El PSOE planteó esta solicitud de fiscalización tras las denuncias de antiguos dirigentes del partido en Baleares, que rompieron con la dirección nacional, y señalaron haber sufrido presiones para «desviar cuantiosas sumas de dinero» provenientes de su grupo parlamentario hacia las cuentas nacionales del partido. Asimismo, la ex portavoz de Vox en esa región criticó que parte de esos fondos terminan en Disenso. Aunque el partido defiende que su financiación a través de grupos municipales y parlamentarios es «completamente legítima», las Cortes han solicitado ahora al Tribunal de Cuentas que investigue los recursos que recibe la fundación mediante estas vías y otras.

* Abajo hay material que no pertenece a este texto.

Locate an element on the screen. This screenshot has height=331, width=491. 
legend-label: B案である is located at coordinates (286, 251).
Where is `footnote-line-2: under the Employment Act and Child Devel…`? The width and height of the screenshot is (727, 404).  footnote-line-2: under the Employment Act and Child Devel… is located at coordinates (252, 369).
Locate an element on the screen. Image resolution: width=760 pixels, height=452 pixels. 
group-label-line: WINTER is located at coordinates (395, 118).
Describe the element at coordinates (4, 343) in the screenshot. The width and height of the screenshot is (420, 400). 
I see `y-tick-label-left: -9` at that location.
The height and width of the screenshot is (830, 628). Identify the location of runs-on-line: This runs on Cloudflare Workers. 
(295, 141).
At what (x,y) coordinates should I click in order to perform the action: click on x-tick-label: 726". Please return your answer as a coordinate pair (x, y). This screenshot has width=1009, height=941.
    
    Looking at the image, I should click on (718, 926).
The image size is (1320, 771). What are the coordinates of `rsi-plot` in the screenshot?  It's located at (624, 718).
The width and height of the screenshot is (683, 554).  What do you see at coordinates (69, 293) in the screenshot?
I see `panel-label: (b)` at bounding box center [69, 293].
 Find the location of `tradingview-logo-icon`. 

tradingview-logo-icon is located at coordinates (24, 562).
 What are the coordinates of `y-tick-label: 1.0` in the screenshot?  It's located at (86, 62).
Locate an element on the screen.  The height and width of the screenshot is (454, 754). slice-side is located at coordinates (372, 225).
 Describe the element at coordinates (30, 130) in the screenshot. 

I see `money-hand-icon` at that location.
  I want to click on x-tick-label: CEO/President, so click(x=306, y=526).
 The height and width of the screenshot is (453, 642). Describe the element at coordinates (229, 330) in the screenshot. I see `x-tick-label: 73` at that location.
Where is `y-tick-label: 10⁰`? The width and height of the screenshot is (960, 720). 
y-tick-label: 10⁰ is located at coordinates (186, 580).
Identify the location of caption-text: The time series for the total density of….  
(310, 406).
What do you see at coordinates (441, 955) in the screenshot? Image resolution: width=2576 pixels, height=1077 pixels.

Disenso es una entidad ligada a Vox y presidida por Santiago Abascal. Desde su inicio hace cinco años, el partido ha utilizado las actividades de esta fundación -«programas de análisis, investigación y formación», según indica su sitio web- para fortalecer su actividad política y construir su red de «socios» internacionales. A cambio, Disenso recibe aportaciones millonarias de Vox cada año.

En 2024, el partido transfirió a su fundación 2 millones de euros, a pesar de que ese mismo año Vox registró pérdidas por 2,75 millones de euros. En 2023, la formación aportó otros 2,5 millones a Disenso, misma cifra que destinó en 2022 y 2021. En total, 9,5 millones de euros en cuatro años, sin contar lo que se transferirá este año: hasta junio, la fundación ya había recibido un millón adicional. Mientras tanto, en los años 2022, 2023 y 2024, Vox acumuló pérdidas de 7,36 millones de euros —solo en 2021 obtuvo un resultado positivo de 187.678 euros. En el partido justifican estas transferencias por la actividad que realiza la fundación y el soporte que brinda a su trabajo político.

Desde Vox se muestran confiados ante el informe que debe iniciarse ahora y señalan que los ingresos y gastos de Disenso ya han pasado por auditorías del Tribunal de Cuentas, ya que aunque se trate de una entidad privada, el órgano fiscalizador revisa las aportaciones que reciben las fundaciones vinculadas a partidos políticos siempre que cuenten con financiación pública. El diputado de Vox Juan José Aizcorbe ha afirmado que en esas auditorías no se detectaron «indicios de irregularidad» y ha asegurado que su partido votaría a favor de una fiscalización especial si esta se aplicara a todas las fundaciones asociadas a formaciones políticas. Vox presentó el viernes pasado una solicitud dirigida al Tribunal de Cuentas para que supervise a todas estas organizaciones, iniciativa que aún no ha sido sometida a votación en la Comisión.

Por su parte, la portavoz de Vox en el Congreso, Pepa Millán, criticó este martes al PP por respaldar la petición de fiscalización presentada por el PSOE. La diputada acusó a los populares de «alianza» con los socialistas para controlar algo que, según ella, ya está auditado por el Tribunal de Cuentas. «Ojalá el PP se dedicara a exigir responsabilidades al PSOE en vez de fiscalizar a Vox», reprochó.